While we understand that our time and resources are finite, it often doesn’t stop us from saying yes to everything.
Fear of letting people down, fear of missing out, and fear of conflict keep us overbooked and overcommitted.
Here’s the thing: I don’t have time to live a life I’m not called to just to meet someone else’s expectations.
There is no shortage of wonderful, worthwhile ways to fill our time, but opportunity cost dictates that we choose wisely. Otherwise, life will decide for us. We wake up with a To Do list a mile long, full of obligations and wonder how we got so busy.
When I am tempted to feel burdened by my calendar, I try to remind myself: you chose everything on here. If you aren’t happy with how it looks, choose differently next time.
A couple years ago, we had a refreshing chance to hit the reset button when we moved.
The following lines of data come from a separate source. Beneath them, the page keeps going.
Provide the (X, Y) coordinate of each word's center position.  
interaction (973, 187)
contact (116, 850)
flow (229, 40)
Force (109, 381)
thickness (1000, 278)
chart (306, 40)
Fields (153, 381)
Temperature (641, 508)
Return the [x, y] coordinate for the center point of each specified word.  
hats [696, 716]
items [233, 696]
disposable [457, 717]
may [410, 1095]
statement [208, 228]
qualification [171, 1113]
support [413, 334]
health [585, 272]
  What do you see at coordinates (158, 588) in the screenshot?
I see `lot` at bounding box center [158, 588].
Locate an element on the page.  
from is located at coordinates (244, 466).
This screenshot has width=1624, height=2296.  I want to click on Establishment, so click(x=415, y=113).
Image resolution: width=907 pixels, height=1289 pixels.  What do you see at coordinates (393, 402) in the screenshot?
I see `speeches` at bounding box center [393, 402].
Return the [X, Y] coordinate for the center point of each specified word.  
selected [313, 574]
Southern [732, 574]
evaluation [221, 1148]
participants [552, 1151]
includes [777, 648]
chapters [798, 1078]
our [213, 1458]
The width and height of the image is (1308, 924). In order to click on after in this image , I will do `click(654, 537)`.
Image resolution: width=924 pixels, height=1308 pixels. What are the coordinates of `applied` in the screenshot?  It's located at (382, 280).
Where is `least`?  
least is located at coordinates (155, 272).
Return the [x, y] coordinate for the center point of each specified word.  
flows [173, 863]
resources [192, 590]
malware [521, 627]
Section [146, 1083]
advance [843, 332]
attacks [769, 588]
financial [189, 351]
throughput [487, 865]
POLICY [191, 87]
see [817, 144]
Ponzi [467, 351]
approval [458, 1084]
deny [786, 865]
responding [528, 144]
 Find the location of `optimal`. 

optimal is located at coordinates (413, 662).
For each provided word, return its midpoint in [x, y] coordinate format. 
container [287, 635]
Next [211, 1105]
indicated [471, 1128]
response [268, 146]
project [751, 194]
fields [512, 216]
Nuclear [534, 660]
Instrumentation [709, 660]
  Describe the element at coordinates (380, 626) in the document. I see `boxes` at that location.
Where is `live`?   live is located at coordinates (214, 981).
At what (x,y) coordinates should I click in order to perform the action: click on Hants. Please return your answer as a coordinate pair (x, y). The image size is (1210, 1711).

I remember thinking during my first week here about how no one knew me in Charleston.
No one expected me to be anywhere or do anything: no employer, no friends, no church, just Mike and I. It wasn’t a place I wanted to stay, but it was freeing to realize that my days were wide open, and whatever I filled them with would be mine to choose.
It’s true for all of us, even when we’re overcommitted and people are counting on us. We’re still choosing every day to fulfill our obligations and to take on new ones.
The stakes are higher, but the choices are ours to make nonetheless. Just knowing that can be freeing.
That thing that’s draining your energy? It’s okay to quit. Maybe it’s a book you are slogging through, or an exhausting friendship. It could be a failing business, a networking group, a gym membership, or an unreasonable client.
Maybe it’s a good thing that needs to be set aside to make room for something better.
Whatever that thing is, lay it down, because you can’t do it all.
What have you quit or do you need to quit?